__RECORDED INFORMATION__:
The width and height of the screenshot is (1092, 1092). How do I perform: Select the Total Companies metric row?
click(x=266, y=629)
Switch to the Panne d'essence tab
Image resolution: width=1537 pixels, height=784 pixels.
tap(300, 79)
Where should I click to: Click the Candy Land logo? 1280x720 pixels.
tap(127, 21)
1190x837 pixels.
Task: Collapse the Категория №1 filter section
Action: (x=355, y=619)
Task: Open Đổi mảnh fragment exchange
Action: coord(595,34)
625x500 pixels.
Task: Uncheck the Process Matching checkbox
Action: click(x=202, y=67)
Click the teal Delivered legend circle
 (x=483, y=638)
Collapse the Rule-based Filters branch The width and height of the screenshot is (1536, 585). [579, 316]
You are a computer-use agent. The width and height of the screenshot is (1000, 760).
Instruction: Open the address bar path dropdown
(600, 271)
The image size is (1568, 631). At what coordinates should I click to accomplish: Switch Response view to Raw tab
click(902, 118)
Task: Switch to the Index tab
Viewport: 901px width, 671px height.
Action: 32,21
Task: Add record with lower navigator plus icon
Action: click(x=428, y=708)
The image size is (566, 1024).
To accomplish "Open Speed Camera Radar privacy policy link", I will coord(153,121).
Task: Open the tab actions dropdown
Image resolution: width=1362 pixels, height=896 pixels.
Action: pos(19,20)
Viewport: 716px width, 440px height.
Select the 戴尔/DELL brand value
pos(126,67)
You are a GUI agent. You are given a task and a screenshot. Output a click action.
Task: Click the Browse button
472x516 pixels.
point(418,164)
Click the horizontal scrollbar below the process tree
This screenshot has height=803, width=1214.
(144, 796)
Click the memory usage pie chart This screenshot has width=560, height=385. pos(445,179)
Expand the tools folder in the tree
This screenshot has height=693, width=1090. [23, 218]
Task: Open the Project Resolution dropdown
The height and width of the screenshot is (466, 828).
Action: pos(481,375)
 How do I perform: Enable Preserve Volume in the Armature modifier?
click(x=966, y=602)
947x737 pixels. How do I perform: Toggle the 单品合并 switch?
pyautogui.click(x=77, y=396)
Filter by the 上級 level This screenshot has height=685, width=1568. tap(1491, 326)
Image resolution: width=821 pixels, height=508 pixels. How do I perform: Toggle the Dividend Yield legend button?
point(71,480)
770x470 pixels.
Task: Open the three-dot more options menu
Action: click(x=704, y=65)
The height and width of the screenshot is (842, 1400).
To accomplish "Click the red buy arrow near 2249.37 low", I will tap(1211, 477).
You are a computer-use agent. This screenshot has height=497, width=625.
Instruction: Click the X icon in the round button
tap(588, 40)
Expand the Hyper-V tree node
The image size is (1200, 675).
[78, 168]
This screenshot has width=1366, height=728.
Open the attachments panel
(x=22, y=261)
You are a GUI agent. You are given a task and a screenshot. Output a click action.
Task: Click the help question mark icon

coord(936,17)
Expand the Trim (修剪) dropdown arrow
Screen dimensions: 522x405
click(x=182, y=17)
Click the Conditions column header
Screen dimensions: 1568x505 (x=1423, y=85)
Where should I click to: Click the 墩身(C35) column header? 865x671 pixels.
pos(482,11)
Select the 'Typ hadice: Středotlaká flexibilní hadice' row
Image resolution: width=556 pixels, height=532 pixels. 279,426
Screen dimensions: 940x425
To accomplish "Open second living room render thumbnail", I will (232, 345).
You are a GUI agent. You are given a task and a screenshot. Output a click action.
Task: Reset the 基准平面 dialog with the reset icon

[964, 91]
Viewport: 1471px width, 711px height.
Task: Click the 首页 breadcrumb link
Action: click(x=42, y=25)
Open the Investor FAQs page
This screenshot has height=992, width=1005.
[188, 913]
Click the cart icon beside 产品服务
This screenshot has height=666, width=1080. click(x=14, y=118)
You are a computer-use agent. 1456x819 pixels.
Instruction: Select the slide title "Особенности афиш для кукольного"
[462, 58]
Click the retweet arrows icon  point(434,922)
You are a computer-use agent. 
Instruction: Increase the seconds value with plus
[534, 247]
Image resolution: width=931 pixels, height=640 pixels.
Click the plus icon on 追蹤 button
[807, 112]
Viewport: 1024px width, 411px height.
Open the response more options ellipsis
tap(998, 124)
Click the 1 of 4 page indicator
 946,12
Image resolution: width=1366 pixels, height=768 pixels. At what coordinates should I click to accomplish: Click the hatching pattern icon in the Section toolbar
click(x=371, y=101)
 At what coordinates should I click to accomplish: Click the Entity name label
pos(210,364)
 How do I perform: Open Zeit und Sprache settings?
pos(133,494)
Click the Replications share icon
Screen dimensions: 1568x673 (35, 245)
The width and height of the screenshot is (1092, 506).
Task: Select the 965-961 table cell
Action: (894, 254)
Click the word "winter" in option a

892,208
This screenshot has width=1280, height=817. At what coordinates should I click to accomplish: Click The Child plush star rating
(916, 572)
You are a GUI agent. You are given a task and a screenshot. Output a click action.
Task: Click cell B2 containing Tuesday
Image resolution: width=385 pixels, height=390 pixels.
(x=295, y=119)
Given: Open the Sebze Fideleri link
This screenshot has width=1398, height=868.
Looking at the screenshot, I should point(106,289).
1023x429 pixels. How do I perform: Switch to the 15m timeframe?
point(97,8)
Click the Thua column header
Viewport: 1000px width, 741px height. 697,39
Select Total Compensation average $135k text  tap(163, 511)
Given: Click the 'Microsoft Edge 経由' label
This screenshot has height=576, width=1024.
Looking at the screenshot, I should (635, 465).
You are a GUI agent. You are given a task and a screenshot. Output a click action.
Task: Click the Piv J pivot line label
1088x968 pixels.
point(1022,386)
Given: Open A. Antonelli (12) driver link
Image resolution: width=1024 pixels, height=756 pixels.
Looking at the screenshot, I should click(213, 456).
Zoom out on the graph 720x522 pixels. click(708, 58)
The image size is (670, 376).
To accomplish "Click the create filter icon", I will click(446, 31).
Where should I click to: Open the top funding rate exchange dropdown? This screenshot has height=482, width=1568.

__EXERCISE GOAL__: Among the lines above, repeat exactly those from the line with "472x516 pixels." to the line with "You are a computer-use agent. This", counting both ends.

__FINISHED EXERCISE__:
472x516 pixels.
point(418,164)
Click the horizontal scrollbar below the process tree
This screenshot has height=803, width=1214.
(144, 796)
Click the memory usage pie chart This screenshot has width=560, height=385. pos(445,179)
Expand the tools folder in the tree
This screenshot has height=693, width=1090. [23, 218]
Task: Open the Project Resolution dropdown
The height and width of the screenshot is (466, 828).
Action: pos(481,375)
 How do I perform: Enable Preserve Volume in the Armature modifier?
click(x=966, y=602)
947x737 pixels. How do I perform: Toggle the 单品合并 switch?
pyautogui.click(x=77, y=396)
Filter by the 上級 level This screenshot has height=685, width=1568. tap(1491, 326)
Image resolution: width=821 pixels, height=508 pixels. How do I perform: Toggle the Dividend Yield legend button?
point(71,480)
770x470 pixels.
Task: Open the three-dot more options menu
Action: click(x=704, y=65)
The height and width of the screenshot is (842, 1400).
To accomplish "Click the red buy arrow near 2249.37 low", I will tap(1211, 477).
You are a computer-use agent. This screenshot has height=497, width=625.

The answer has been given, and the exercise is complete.